Tindak kekerasan seksual itu terungkap setelah korban diketahui mengandung lima bulan akibat perbuatan pelaku. Kasus tersebut diungkap dalam konferensi pers di Polres Kendal, Kamis (6/11/2025).
Pelaku kini mendekam di sel tahanan dan dijerat dengan Undang-Undang Nomor 12 Tahun 2022 tentang Tindak Pidana Kekerasan Seksual.
Kasat Reskrim Polres Kendal AKP Bondan Wicaksono menjelaskan, tindakan pelaku dilakukan saat rumah korban sedang sepi. Pelaku diketahui memanfaatkan situasi tersebut untuk masuk ke rumah korban dan melakukan tindakan asusila.

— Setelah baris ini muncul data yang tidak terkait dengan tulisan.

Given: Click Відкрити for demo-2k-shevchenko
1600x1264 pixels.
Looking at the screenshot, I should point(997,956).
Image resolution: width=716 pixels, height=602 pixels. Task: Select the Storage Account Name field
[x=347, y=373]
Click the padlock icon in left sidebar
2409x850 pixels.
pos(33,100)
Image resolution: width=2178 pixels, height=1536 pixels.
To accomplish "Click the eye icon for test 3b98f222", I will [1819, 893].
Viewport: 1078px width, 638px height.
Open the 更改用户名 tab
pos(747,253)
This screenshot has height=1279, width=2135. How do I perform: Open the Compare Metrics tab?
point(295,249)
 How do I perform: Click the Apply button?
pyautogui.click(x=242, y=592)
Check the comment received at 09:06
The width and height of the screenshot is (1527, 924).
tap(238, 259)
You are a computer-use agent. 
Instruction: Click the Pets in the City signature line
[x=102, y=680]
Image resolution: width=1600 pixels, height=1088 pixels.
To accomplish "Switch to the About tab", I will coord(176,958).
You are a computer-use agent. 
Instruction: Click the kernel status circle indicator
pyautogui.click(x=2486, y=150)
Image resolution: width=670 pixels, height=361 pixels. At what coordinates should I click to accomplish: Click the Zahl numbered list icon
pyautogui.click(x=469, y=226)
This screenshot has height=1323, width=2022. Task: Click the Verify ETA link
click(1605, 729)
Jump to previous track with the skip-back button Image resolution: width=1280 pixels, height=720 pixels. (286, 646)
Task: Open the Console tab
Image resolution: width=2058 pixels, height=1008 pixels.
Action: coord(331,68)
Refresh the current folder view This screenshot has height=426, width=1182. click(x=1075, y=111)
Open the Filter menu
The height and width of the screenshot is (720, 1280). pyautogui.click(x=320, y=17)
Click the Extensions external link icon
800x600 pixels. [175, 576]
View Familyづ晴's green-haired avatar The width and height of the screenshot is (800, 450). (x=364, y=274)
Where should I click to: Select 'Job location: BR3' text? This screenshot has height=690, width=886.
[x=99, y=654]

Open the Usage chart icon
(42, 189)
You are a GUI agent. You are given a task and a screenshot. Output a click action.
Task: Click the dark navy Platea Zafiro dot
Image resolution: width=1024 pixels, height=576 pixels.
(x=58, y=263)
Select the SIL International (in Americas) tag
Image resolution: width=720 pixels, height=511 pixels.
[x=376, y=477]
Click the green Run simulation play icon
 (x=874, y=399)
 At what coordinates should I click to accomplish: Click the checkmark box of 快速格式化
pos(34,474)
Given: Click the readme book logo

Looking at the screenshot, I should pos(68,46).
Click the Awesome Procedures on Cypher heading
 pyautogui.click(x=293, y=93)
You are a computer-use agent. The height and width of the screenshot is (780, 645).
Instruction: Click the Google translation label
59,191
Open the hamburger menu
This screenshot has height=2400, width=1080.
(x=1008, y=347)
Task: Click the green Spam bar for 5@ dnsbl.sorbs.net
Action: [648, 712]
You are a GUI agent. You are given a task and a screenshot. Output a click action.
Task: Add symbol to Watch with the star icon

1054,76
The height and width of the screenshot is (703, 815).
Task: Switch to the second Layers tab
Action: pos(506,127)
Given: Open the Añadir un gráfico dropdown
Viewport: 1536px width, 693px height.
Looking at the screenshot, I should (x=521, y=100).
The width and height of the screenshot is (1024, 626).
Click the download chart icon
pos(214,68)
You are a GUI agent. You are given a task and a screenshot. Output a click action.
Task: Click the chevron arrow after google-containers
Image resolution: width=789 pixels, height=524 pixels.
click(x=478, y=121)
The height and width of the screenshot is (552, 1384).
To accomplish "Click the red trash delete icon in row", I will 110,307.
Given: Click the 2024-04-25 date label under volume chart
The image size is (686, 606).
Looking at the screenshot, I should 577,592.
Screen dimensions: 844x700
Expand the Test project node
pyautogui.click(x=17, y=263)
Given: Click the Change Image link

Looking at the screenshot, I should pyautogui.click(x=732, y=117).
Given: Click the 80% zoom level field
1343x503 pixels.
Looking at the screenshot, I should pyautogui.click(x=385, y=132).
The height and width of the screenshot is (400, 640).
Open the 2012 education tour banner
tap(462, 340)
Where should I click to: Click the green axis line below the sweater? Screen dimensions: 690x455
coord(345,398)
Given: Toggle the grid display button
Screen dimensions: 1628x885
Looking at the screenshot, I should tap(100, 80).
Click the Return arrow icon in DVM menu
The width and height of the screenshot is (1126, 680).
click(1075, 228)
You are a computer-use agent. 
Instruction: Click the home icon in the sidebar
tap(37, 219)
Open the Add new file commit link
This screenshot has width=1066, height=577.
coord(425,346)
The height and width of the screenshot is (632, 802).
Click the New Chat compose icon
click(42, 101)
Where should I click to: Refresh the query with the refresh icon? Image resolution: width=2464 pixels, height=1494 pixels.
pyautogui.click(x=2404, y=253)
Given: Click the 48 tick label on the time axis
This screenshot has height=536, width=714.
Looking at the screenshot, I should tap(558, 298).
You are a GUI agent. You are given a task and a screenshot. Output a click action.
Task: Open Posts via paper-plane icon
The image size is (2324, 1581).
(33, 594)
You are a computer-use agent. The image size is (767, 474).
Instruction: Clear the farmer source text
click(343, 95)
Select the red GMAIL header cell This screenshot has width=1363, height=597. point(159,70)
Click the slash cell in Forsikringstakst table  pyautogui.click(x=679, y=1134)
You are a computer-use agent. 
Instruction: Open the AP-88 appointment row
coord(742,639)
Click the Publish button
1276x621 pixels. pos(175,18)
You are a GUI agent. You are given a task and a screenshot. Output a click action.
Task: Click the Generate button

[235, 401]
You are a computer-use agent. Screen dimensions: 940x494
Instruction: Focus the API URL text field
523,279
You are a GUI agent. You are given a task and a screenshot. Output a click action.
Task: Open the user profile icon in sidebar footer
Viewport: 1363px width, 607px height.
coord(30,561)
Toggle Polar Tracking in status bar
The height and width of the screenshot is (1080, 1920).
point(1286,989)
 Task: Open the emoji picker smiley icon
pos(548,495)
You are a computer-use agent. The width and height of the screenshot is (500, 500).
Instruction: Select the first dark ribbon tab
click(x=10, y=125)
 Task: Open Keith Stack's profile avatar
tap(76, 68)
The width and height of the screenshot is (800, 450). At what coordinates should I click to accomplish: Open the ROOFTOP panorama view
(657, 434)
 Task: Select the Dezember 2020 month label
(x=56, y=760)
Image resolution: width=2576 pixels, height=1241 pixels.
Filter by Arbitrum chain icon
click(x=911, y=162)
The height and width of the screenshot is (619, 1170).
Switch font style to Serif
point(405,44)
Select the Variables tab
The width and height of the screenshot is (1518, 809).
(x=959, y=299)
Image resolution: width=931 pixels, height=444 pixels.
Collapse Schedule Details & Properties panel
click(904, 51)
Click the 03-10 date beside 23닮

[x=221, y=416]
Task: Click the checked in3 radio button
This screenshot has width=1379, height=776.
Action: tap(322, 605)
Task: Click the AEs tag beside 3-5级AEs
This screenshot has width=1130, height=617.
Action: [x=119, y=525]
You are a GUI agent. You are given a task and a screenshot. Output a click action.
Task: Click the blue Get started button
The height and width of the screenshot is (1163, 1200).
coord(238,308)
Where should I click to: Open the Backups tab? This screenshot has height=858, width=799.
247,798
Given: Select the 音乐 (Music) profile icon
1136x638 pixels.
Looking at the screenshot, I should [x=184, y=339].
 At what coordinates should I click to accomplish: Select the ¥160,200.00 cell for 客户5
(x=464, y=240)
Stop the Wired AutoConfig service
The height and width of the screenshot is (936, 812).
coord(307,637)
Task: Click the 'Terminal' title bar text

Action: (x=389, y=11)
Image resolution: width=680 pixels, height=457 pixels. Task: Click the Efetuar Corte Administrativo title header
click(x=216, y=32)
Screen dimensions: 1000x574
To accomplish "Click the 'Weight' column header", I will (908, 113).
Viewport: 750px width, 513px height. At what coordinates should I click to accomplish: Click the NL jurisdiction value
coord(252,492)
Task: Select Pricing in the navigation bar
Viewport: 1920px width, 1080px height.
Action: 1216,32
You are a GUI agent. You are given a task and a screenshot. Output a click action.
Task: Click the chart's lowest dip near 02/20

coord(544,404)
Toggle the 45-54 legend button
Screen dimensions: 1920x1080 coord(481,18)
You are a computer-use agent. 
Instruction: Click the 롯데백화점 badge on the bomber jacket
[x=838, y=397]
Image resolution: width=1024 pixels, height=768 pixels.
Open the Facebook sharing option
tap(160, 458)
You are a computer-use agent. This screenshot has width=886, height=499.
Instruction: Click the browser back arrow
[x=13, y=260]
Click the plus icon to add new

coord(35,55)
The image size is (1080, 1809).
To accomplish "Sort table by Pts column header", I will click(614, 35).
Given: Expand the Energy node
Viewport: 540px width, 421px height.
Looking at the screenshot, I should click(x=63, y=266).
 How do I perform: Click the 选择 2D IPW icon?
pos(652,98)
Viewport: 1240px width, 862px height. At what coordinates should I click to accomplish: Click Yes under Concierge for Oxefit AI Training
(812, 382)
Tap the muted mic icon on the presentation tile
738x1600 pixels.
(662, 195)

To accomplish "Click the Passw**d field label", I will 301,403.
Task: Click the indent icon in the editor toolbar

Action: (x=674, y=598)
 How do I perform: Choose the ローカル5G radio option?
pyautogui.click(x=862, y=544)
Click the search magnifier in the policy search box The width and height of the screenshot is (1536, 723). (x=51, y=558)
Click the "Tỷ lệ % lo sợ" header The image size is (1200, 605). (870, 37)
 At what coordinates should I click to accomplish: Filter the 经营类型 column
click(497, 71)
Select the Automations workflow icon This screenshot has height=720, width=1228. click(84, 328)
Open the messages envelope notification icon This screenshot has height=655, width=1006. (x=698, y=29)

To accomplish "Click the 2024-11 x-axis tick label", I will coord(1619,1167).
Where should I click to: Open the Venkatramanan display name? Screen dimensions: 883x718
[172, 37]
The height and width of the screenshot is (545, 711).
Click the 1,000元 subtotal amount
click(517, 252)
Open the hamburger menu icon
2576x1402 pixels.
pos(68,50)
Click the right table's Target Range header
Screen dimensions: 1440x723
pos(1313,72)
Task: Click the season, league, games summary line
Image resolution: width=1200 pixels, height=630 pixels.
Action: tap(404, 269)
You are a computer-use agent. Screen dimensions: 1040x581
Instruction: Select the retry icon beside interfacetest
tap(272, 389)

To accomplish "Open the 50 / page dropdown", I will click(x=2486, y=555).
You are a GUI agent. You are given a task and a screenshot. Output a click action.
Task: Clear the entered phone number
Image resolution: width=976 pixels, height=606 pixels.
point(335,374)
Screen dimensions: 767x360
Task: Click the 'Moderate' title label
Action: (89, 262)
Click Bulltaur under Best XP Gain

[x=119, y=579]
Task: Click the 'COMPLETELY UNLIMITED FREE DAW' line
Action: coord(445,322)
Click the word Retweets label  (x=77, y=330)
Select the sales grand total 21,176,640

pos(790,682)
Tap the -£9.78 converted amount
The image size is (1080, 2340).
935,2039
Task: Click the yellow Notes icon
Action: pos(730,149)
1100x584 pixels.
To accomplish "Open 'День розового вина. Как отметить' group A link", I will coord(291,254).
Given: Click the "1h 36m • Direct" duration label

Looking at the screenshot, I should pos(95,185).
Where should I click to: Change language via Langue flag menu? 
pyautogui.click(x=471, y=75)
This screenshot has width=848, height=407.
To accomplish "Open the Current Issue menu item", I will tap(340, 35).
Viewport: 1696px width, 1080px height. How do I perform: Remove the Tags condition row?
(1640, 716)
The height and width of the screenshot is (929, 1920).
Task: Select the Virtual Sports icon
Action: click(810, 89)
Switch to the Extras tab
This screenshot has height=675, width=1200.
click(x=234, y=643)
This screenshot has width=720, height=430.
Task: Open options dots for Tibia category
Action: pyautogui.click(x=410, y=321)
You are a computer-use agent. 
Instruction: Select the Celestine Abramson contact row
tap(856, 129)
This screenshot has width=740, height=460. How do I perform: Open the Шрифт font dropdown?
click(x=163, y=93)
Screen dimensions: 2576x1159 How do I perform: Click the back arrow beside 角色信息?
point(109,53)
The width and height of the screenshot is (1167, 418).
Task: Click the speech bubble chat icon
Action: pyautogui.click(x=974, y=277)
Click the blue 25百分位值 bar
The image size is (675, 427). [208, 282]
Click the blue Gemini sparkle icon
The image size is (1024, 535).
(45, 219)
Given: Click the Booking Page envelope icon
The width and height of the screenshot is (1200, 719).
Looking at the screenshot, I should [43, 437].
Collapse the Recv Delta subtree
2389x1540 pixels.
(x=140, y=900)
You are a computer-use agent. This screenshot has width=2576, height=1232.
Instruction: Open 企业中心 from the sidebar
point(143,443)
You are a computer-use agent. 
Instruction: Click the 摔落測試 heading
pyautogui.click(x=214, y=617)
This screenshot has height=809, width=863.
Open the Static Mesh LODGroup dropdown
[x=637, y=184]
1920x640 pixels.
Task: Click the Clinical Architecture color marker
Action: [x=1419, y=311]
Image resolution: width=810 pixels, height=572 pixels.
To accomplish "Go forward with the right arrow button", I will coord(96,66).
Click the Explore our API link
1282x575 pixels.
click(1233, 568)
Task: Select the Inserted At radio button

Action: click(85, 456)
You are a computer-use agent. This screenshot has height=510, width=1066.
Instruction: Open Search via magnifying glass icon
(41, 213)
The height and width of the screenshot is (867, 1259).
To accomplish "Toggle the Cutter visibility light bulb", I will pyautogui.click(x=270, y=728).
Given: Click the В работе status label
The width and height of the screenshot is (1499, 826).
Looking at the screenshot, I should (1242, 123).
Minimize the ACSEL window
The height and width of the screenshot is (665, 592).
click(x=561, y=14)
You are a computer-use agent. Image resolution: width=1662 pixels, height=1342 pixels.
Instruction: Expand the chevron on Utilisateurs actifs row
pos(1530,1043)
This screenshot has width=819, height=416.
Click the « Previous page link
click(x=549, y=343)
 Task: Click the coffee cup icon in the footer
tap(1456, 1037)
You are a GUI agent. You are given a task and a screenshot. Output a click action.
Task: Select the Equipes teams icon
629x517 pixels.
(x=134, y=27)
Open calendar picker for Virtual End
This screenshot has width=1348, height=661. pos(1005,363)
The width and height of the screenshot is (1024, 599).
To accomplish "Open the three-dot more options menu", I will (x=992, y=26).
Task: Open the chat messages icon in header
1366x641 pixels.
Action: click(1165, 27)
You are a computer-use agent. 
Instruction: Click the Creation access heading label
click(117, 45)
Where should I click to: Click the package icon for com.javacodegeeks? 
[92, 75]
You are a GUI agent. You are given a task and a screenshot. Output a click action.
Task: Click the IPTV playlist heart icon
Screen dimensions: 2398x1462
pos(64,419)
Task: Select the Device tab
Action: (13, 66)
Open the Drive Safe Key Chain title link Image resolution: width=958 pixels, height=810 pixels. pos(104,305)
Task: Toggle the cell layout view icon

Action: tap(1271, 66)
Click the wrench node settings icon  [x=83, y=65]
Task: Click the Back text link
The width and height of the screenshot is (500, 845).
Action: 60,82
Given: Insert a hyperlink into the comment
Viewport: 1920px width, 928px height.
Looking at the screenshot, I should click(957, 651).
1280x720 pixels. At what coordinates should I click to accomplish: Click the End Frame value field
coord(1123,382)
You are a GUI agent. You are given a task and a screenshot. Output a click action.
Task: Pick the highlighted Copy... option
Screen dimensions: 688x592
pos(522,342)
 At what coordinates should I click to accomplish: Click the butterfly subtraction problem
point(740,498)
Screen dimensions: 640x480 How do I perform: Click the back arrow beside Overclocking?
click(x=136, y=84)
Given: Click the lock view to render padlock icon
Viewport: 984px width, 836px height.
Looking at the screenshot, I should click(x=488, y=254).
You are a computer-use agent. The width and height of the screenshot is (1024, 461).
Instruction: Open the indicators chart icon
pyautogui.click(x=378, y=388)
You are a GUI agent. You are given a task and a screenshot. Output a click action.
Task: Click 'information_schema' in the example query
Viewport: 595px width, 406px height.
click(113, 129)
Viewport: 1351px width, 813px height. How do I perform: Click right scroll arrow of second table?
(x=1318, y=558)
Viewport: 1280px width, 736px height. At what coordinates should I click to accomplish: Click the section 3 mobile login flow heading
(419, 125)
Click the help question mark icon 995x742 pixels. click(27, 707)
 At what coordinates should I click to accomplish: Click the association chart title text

“Kami mendapatkan laporan dari pihak keluarga korban yang tidak terima dengan kejadian ini. Setelah dilakukan penyelidikan, pelaku akhirnya ditetapkan sebagai tersangka,” ujar Bondan.
Polisi juga mengamankan sejumlah barang bukti dari lokasi kejadian untuk memperkuat proses penyidikan.
Atas perbuatannya, SA dijerat Pasal 6 huruf c jo Pasal 15 ayat (1) huruf h UU TPKS, dengan ancaman hukuman maksimal 12 tahun penjara.
Bondan menegaskan bahwa kepolisian akan terus memberikan pendampingan hukum dan psikologis bagi korban serta memastikan proses hukum berjalan transparan.